Change the name of ArrayBoundsException in druntime

Sean Kelly sean at invisibleduck.org
Thu Oct 23 11:08:56 PDT 2008


Robert Fraser wrote:
> 
> Didn't see this discussion before I went off my tirade. I agree it's 
> recoverable and in a perfect world this would be so, but look through 
> any large codebase for how many catch(Exception) blocks there are. I'll 
> bet you that NONE of the general catch(Exception) blocks (except the 
> ones that print an error and exit the program) expect to see, or are 
> prepared for, an out of memory exception.
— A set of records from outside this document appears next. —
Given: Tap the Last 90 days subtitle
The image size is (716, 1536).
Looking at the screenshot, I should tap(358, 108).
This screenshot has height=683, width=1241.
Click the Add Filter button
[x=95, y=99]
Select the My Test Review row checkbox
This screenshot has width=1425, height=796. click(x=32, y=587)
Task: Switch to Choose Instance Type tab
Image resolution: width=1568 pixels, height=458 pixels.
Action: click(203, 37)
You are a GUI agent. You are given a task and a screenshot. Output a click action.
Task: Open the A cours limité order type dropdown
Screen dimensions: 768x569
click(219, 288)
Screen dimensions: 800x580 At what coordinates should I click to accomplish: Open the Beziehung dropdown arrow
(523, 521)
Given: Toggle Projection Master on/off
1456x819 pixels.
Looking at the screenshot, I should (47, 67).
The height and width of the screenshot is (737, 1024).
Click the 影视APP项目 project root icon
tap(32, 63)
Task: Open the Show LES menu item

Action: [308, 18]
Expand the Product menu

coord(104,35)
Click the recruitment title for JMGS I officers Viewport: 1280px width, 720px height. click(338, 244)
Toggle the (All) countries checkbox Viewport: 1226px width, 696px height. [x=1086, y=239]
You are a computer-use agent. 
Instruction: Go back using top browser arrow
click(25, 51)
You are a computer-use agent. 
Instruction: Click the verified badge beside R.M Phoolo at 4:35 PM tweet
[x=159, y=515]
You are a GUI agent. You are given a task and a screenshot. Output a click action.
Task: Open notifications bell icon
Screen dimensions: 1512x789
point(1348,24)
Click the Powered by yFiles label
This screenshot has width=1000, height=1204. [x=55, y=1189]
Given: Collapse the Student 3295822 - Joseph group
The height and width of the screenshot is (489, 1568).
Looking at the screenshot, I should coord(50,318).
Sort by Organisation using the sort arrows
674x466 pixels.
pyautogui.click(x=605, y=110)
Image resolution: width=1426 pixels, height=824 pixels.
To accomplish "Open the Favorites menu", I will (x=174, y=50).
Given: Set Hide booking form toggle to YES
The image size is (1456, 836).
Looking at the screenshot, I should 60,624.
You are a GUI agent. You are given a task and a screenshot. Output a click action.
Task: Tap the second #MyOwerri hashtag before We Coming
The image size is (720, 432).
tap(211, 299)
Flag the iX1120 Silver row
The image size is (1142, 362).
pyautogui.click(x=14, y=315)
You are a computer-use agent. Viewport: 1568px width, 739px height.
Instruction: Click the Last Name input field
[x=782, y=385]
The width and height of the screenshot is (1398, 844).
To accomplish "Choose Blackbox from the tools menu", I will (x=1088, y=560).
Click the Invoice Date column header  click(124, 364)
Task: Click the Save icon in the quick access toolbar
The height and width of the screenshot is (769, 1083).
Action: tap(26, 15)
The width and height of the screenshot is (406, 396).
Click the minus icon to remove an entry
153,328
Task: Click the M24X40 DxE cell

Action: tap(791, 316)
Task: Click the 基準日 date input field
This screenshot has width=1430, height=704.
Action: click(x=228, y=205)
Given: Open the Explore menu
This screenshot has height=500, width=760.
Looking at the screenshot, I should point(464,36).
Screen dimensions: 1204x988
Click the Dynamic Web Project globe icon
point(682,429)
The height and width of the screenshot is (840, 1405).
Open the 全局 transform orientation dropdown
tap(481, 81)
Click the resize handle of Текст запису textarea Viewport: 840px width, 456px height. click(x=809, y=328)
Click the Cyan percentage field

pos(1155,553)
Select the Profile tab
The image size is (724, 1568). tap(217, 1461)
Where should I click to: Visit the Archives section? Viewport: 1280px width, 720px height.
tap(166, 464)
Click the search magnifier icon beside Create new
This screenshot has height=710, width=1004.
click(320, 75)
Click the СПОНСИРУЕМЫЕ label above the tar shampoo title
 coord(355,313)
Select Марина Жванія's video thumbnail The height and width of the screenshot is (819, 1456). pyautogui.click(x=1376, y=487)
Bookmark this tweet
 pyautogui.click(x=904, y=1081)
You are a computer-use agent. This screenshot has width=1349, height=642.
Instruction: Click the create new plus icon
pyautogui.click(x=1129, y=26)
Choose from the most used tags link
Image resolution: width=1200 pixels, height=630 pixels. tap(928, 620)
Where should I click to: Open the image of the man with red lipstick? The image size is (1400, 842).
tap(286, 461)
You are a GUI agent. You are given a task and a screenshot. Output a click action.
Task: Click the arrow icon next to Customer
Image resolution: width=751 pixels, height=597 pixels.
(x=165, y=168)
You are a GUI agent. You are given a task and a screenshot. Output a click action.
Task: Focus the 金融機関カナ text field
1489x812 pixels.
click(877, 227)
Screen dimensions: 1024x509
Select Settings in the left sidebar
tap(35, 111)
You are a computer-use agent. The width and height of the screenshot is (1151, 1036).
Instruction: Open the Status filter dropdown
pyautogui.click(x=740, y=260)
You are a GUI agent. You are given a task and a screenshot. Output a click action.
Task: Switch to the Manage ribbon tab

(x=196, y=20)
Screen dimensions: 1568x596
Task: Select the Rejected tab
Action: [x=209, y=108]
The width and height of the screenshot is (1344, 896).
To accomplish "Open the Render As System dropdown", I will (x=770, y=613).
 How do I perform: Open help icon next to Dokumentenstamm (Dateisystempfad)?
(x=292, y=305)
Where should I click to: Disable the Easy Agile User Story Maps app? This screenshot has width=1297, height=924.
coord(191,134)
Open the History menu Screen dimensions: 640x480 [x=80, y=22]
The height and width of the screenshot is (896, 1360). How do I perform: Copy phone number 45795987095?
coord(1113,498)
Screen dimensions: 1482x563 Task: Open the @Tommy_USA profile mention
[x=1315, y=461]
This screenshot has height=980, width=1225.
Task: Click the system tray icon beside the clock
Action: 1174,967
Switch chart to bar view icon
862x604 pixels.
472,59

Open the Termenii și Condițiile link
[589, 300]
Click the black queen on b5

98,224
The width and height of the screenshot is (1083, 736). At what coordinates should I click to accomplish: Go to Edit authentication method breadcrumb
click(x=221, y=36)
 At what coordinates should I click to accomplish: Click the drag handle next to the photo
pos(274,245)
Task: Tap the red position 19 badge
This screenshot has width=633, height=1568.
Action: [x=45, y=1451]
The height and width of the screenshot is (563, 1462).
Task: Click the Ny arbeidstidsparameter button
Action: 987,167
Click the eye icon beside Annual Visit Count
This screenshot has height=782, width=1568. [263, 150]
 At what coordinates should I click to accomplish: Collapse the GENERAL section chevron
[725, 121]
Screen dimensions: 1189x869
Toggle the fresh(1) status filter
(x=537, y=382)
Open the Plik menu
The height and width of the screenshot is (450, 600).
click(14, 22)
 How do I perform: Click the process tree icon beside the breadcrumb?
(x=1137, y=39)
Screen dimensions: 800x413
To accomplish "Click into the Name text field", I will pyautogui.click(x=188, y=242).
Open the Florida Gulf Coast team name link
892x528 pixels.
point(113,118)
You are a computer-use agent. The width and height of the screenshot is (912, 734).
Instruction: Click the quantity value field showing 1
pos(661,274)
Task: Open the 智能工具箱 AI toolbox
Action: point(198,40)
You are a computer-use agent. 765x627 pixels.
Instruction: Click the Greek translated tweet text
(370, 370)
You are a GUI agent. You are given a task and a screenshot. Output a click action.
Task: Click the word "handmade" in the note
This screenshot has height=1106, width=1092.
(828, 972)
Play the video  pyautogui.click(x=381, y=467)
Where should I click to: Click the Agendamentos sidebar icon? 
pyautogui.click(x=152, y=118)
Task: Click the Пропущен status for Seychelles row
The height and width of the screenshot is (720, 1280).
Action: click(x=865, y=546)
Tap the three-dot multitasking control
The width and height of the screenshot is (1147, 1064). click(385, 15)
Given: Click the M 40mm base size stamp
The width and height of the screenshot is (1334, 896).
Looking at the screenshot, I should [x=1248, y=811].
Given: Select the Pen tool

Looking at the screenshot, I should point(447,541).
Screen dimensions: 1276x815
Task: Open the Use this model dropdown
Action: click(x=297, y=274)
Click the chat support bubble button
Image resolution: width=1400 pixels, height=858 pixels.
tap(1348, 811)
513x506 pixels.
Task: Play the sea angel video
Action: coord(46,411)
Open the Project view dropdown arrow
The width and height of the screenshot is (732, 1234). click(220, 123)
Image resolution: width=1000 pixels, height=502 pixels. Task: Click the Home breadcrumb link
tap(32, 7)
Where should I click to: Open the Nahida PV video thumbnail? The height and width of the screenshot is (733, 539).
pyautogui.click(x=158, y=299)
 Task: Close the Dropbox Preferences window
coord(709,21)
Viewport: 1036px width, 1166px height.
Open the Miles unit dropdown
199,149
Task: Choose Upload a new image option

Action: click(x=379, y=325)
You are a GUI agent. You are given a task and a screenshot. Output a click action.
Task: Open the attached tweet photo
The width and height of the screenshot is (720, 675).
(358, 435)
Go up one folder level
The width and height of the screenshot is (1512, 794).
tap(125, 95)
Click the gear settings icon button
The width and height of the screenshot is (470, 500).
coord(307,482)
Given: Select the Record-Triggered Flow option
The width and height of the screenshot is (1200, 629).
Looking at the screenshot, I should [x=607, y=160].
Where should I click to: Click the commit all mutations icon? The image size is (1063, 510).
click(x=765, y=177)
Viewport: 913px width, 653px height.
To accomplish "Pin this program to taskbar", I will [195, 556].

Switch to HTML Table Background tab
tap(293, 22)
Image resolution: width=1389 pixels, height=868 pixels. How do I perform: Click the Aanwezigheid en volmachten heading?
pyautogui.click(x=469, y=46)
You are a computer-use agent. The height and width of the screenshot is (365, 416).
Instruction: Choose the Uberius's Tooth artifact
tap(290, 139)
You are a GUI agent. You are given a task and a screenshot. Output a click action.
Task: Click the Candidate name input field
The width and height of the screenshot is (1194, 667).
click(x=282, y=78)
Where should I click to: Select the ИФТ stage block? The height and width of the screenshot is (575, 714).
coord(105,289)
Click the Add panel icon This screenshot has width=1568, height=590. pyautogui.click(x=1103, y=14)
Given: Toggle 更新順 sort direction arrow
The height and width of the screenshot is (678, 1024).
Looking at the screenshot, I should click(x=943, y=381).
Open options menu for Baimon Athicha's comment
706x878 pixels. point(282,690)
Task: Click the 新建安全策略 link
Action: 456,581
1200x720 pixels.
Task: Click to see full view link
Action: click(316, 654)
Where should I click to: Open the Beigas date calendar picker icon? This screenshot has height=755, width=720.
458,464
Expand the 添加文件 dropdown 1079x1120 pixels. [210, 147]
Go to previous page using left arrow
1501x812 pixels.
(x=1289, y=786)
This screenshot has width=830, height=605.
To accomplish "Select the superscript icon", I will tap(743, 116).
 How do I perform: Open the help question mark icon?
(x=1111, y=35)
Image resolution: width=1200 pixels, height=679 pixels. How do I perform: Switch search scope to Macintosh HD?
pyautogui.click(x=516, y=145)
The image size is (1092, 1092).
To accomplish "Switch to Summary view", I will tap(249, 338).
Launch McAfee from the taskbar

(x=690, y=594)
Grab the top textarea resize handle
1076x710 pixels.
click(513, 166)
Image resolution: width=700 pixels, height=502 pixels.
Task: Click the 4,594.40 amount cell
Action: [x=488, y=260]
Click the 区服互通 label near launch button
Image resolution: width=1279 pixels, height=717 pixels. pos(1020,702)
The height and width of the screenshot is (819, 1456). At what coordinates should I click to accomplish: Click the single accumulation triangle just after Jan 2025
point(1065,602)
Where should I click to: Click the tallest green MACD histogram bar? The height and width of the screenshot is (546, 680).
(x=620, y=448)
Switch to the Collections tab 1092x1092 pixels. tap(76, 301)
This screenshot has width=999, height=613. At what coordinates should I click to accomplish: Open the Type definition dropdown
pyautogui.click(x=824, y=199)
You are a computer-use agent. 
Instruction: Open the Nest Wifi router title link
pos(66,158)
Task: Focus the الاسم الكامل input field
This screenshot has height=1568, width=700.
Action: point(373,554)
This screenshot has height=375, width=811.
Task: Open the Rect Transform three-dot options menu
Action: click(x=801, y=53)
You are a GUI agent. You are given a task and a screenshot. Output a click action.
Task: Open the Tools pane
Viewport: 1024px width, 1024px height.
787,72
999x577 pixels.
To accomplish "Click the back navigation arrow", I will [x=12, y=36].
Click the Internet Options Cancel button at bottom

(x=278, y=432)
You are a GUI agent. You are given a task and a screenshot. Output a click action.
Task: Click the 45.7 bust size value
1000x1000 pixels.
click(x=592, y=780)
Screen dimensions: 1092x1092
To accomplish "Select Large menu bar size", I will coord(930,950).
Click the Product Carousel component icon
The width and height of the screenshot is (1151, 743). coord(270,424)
I'd argue that anyone who catches Exception, prints a message, and 
continues blindly is just asking for trouble.  But this seems to have 
become an ingrained practice anyway, so it's a fair point.  However, I'm 
not sure this is sufficient reason to relabel an out of memory condition 
as ostensibly unrecoverable.

> Asking programmers to think about out of memory errors is too much. 
> We're trained to assume computers have infinite memory and when they run 
> out, the system/runtime is supposed to do drastic things like crashing 
> our programs - not start introducing strange logic errors all over the 
> place because programmers didn't realize their catch(Exception) blocks 
> had to deal with more than "file doesn't exist"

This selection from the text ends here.